Le dossier Ukrainien fait la pluie et le beau temps en bourse

Tableau des principaux indices boursiers au 18/02/2022

Durant cette semaine, les marchés boursiers, globalement négatifs, sont restés tiraillés entre craintes et espoir concernant l’Ukraine. Les bourses ont journellement évolué dans les 2 sens, selon que les nouvelles étaient positives - l’annonce par les Russes d’un début de retrait des troupes massées aux frontières de l’Ukraine - ou au contraire négatives - retrait nié par les Occidentaux et annonce d’une guerre imminente annoncée par les USA. L’annonce par la Russie, de "manœuvres et de tirs de ses forces stratégiques ce samedi" n’a pas rassuré…

En toile de fond évidemment, les conséquences économiques de cette tension et, en particulier, l’évolution des prix pétroliers et gaziers. La Russie est, en effet, le 1er fournisseur de gaz naturel de l’Union Européenne (avec 40% des importations, ce qui représente 19% de la consommation totale de gaz de l'Union européenne) et le 2ème fournisseur de pétrole (avec 20% des importations et 16% de la consommation totale). Union européenne - Russie : quelles relations? (senat.fr)

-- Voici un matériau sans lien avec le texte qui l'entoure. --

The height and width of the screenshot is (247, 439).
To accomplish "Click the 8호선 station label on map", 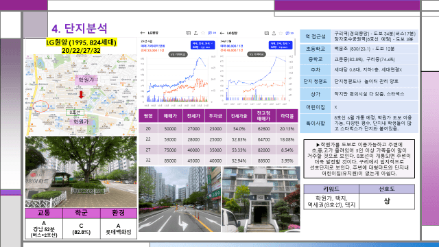I will click(x=75, y=113).
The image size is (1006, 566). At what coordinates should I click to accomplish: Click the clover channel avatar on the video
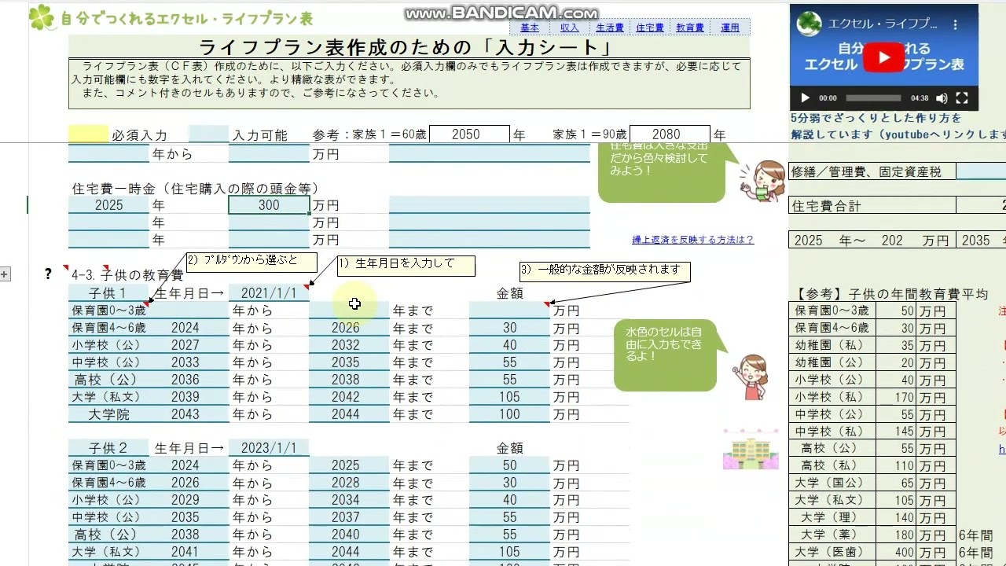809,24
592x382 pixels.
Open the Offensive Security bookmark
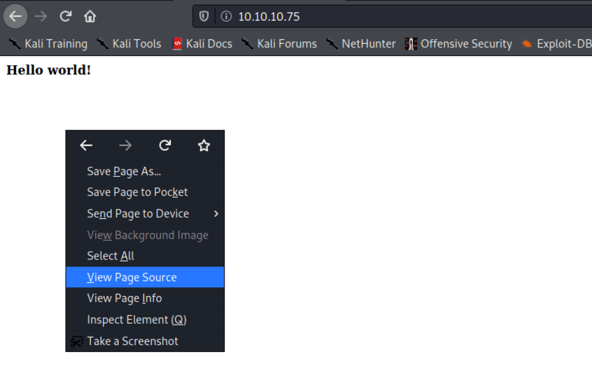pos(458,44)
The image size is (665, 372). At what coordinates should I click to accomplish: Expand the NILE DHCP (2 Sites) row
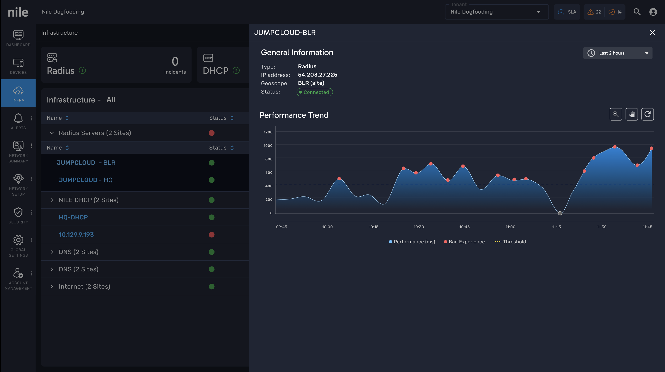coord(52,200)
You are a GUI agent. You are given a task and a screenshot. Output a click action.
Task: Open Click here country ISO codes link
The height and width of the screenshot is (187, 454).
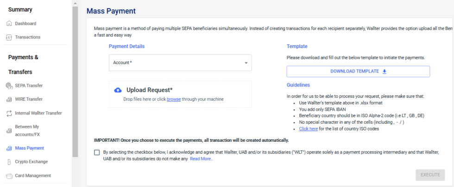308,129
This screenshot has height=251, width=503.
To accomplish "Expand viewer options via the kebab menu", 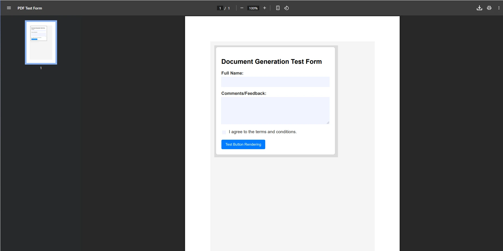I will point(499,8).
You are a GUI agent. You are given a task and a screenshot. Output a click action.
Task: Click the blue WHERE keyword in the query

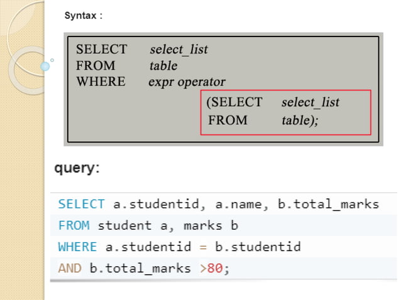(77, 247)
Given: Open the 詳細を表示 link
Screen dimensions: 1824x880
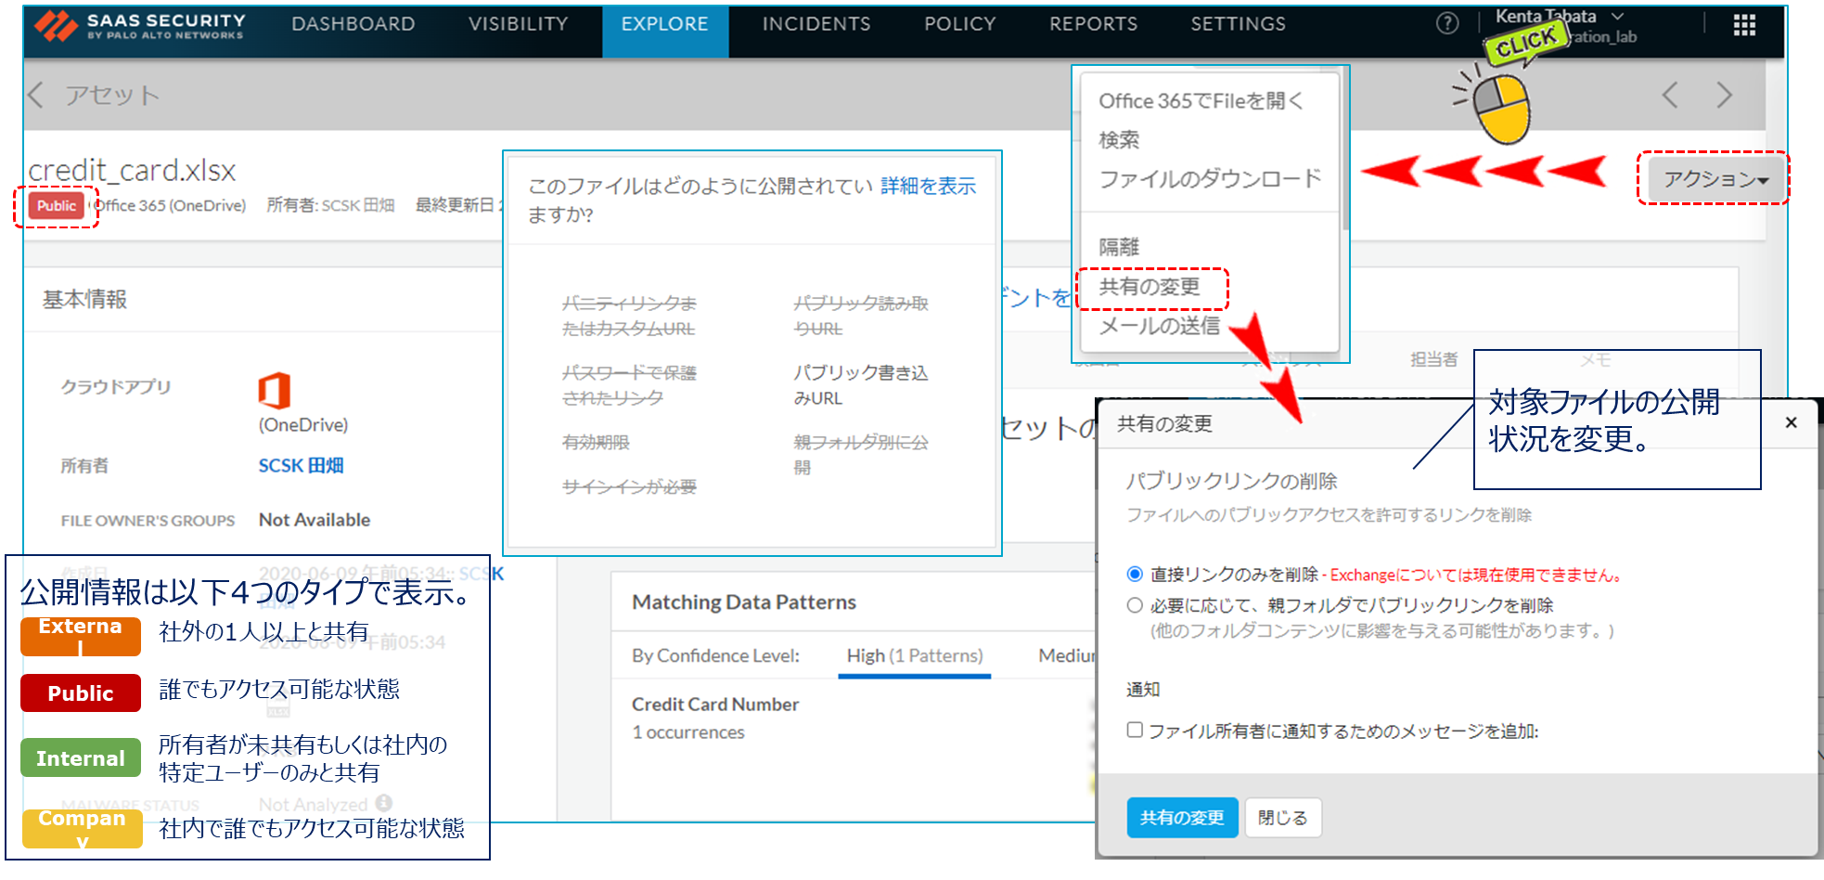Looking at the screenshot, I should (928, 187).
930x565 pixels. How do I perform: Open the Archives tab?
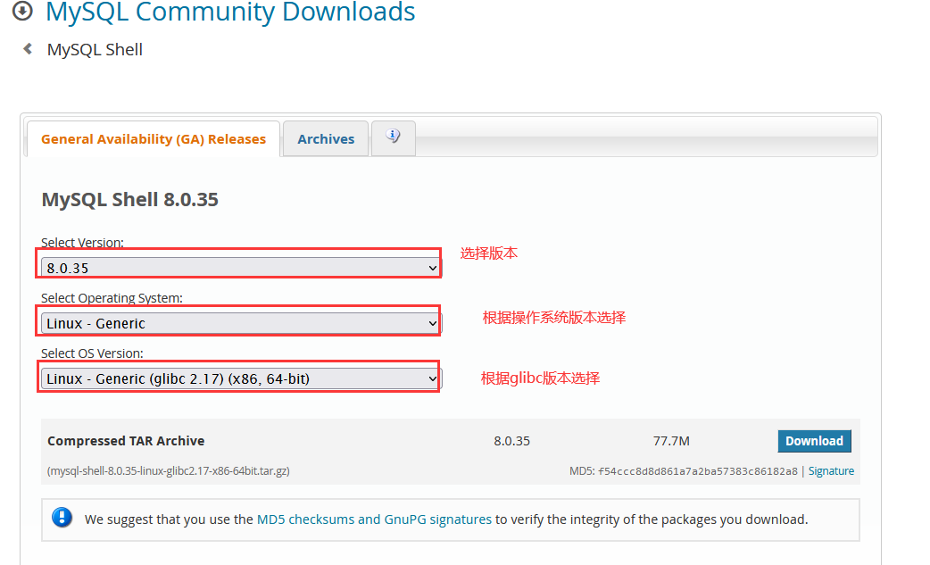pos(326,139)
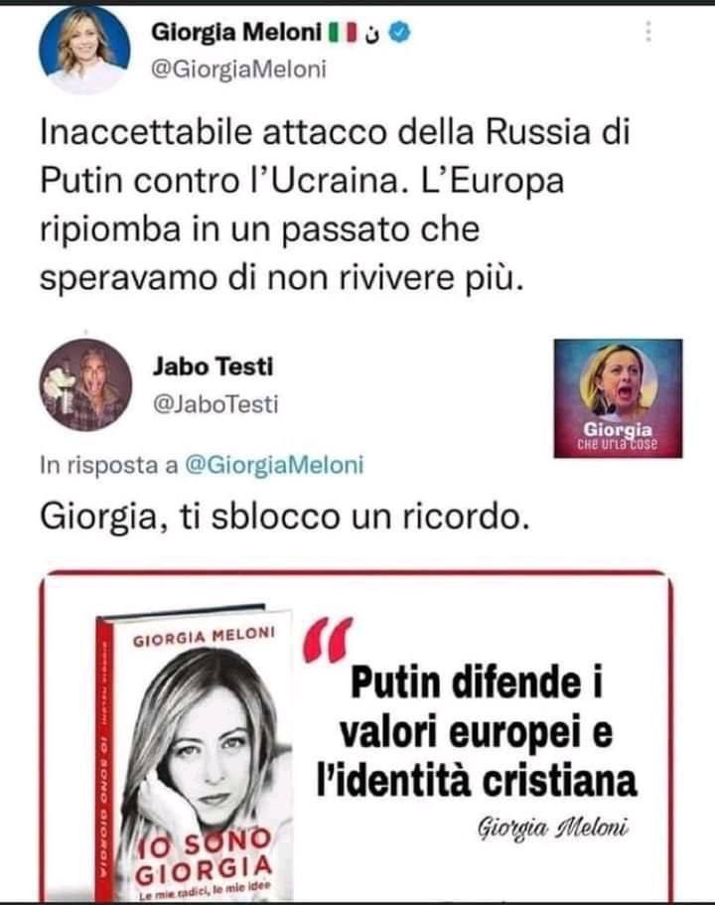715x905 pixels.
Task: Click the 'Inaccettabile attacco della Russia' tweet text
Action: click(x=335, y=205)
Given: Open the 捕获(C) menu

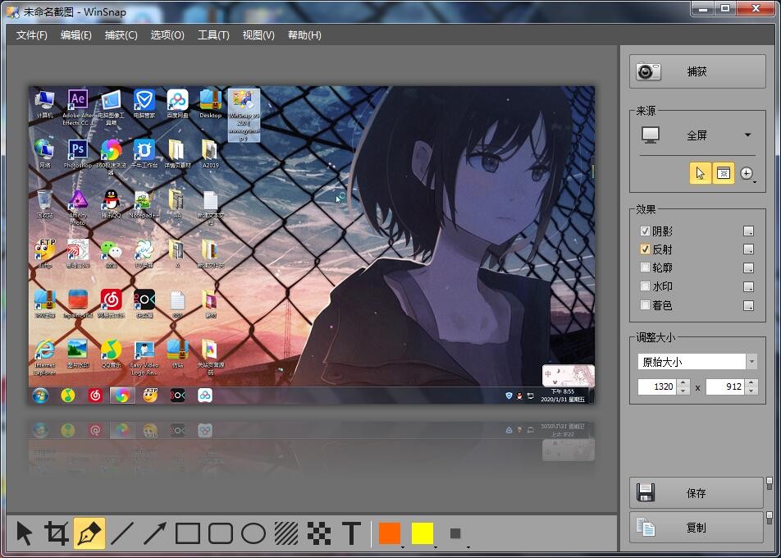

Or, la forte hausse de l’inflation, tant en Europe qu’aux États-Unis, est surtout due à l’explosion des prix de l’énergie. Et si le prix du gaz reste loin des sommets atteints en décembre dernier, le prix du pétrole est au plus haut depuis 2014 et dépasse les 90 USD le baril depuis fin janvier. En cas de guerre entre l’Ukraine et la Russie, certains voient le prix de l’or noir grimper allègrement au-delà de 100 USD le baril… Par conséquent, l’inflation pourrait donc encore plus progresser!

L’inflation débridée érode le pouvoir d’achat des ménages et met la pression sur la marge bénéficiaire des entreprises. Mais la forte hausse des prix incite aussi les autorités monétaires, surtout aux USA, à durcir leur politique et donc à prévoir plusieurs hausses de taux d’intérêt les prochains mois. Et on a vu l’impact négatif en bourse, en particulier sur le secteur technologique, de la hausse des taux ces derniers mois, l’actualisation des bénéfices futurs étant pénalisée.

D’ailleurs, si jeudi soir le S&P 500 - où la technologie au sens large représente près de 40% de l’indice - était en retrait de 8.10% par rapport à fin décembre 2021, l’indice Nasdaq, encore plus technologique, a chuté de 12.3% depuis la fin de l’année passée. L’Europe boursière, beaucoup moins technologique et plus industrielle, limite actuellement les dégâts à moins de 5% en 2022.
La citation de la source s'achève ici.